--- What the exercise asks ---
Set down each of the following items word for word, leaving nothing out and changing nothing.

--- Entries provided ---
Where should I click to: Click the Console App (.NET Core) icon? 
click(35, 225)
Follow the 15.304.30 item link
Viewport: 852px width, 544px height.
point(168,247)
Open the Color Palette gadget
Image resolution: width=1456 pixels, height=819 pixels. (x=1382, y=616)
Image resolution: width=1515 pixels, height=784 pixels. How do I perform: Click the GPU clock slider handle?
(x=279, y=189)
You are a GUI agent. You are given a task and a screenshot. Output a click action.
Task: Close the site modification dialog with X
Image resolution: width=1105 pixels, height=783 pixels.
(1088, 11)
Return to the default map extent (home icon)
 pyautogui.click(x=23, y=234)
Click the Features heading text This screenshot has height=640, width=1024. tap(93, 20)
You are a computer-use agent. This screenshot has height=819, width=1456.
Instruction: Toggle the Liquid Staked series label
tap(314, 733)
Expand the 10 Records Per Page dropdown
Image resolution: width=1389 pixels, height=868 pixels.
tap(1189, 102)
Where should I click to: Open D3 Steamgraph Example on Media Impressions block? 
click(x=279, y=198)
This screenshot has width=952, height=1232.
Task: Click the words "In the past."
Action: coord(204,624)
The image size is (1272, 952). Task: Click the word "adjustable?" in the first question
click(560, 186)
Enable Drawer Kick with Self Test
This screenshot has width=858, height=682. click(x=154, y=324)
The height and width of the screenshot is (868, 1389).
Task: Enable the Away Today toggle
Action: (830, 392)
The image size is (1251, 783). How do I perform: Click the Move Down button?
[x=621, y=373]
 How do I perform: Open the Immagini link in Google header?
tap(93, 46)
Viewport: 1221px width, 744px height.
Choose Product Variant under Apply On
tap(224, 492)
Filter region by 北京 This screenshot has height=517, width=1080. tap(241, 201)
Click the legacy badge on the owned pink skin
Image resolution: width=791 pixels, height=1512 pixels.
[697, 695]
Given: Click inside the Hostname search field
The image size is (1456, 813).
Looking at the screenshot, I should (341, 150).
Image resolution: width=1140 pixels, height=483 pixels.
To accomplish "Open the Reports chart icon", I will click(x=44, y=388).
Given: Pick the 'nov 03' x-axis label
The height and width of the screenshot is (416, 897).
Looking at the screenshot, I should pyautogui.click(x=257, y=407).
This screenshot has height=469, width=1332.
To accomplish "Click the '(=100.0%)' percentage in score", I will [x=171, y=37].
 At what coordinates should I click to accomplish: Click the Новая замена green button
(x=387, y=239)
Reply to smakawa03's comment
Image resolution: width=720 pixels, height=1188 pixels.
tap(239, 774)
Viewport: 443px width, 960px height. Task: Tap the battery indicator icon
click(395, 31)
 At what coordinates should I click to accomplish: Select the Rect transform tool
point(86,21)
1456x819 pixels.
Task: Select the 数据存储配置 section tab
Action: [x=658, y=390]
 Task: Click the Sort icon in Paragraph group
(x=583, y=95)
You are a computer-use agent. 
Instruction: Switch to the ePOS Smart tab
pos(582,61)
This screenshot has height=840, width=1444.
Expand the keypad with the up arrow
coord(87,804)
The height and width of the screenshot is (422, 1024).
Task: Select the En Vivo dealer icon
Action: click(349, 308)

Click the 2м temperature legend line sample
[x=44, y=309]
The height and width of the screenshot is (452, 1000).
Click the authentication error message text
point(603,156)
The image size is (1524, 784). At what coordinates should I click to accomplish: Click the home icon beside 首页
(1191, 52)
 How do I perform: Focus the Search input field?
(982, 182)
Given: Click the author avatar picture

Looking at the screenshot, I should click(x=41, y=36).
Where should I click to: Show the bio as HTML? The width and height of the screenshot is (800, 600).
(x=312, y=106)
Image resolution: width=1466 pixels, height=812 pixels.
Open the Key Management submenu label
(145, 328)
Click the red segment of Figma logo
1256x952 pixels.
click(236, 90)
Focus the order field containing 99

--- Worked answer ---
Where should I click to: Click the Console App (.NET Core) icon? 
click(35, 225)
Follow the 15.304.30 item link
Viewport: 852px width, 544px height.
point(168,247)
Open the Color Palette gadget
Image resolution: width=1456 pixels, height=819 pixels. (x=1382, y=616)
Image resolution: width=1515 pixels, height=784 pixels. How do I perform: Click the GPU clock slider handle?
(x=279, y=189)
You are a GUI agent. You are given a task and a screenshot. Output a click action.
Task: Close the site modification dialog with X
Image resolution: width=1105 pixels, height=783 pixels.
(1088, 11)
Return to the default map extent (home icon)
 pyautogui.click(x=23, y=234)
Click the Features heading text This screenshot has height=640, width=1024. tap(93, 20)
You are a computer-use agent. This screenshot has height=819, width=1456.
Instruction: Toggle the Liquid Staked series label
tap(314, 733)
Expand the 10 Records Per Page dropdown
Image resolution: width=1389 pixels, height=868 pixels.
tap(1189, 102)
Where should I click to: Open D3 Steamgraph Example on Media Impressions block? 
click(x=279, y=198)
This screenshot has width=952, height=1232.
Task: Click the words "In the past."
Action: coord(204,624)
The image size is (1272, 952). Task: Click the word "adjustable?" in the first question
click(560, 186)
Enable Drawer Kick with Self Test
This screenshot has width=858, height=682. click(x=154, y=324)
The height and width of the screenshot is (868, 1389).
Task: Enable the Away Today toggle
Action: (830, 392)
The image size is (1251, 783). How do I perform: Click the Move Down button?
[x=621, y=373]
 How do I perform: Open the Immagini link in Google header?
tap(93, 46)
Viewport: 1221px width, 744px height.
Choose Product Variant under Apply On
tap(224, 492)
Filter region by 北京 This screenshot has height=517, width=1080. tap(241, 201)
Click the legacy badge on the owned pink skin
Image resolution: width=791 pixels, height=1512 pixels.
[697, 695]
Given: Click inside the Hostname search field
The image size is (1456, 813).
Looking at the screenshot, I should (341, 150).
Image resolution: width=1140 pixels, height=483 pixels.
To accomplish "Open the Reports chart icon", I will click(x=44, y=388).
Given: Pick the 'nov 03' x-axis label
The height and width of the screenshot is (416, 897).
Looking at the screenshot, I should pyautogui.click(x=257, y=407).
This screenshot has height=469, width=1332.
To accomplish "Click the '(=100.0%)' percentage in score", I will [x=171, y=37].
 At what coordinates should I click to accomplish: Click the Новая замена green button
(x=387, y=239)
Reply to smakawa03's comment
Image resolution: width=720 pixels, height=1188 pixels.
tap(239, 774)
Viewport: 443px width, 960px height. Task: Tap the battery indicator icon
click(395, 31)
 At what coordinates should I click to accomplish: Select the Rect transform tool
point(86,21)
1456x819 pixels.
Task: Select the 数据存储配置 section tab
Action: [x=658, y=390]
 Task: Click the Sort icon in Paragraph group
(x=583, y=95)
You are a computer-use agent. 
Instruction: Switch to the ePOS Smart tab
pos(582,61)
This screenshot has height=840, width=1444.
Expand the keypad with the up arrow
coord(87,804)
The height and width of the screenshot is (422, 1024).
Task: Select the En Vivo dealer icon
Action: click(349, 308)

Click the 2м temperature legend line sample
[x=44, y=309]
The height and width of the screenshot is (452, 1000).
Click the authentication error message text
point(603,156)
The image size is (1524, 784). At what coordinates should I click to accomplish: Click the home icon beside 首页
(1191, 52)
 How do I perform: Focus the Search input field?
(982, 182)
Given: Click the author avatar picture

Looking at the screenshot, I should click(x=41, y=36).
Where should I click to: Show the bio as HTML? The width and height of the screenshot is (800, 600).
(x=312, y=106)
Image resolution: width=1466 pixels, height=812 pixels.
Open the Key Management submenu label
(145, 328)
Click the red segment of Figma logo
1256x952 pixels.
click(236, 90)
Focus the order field containing 99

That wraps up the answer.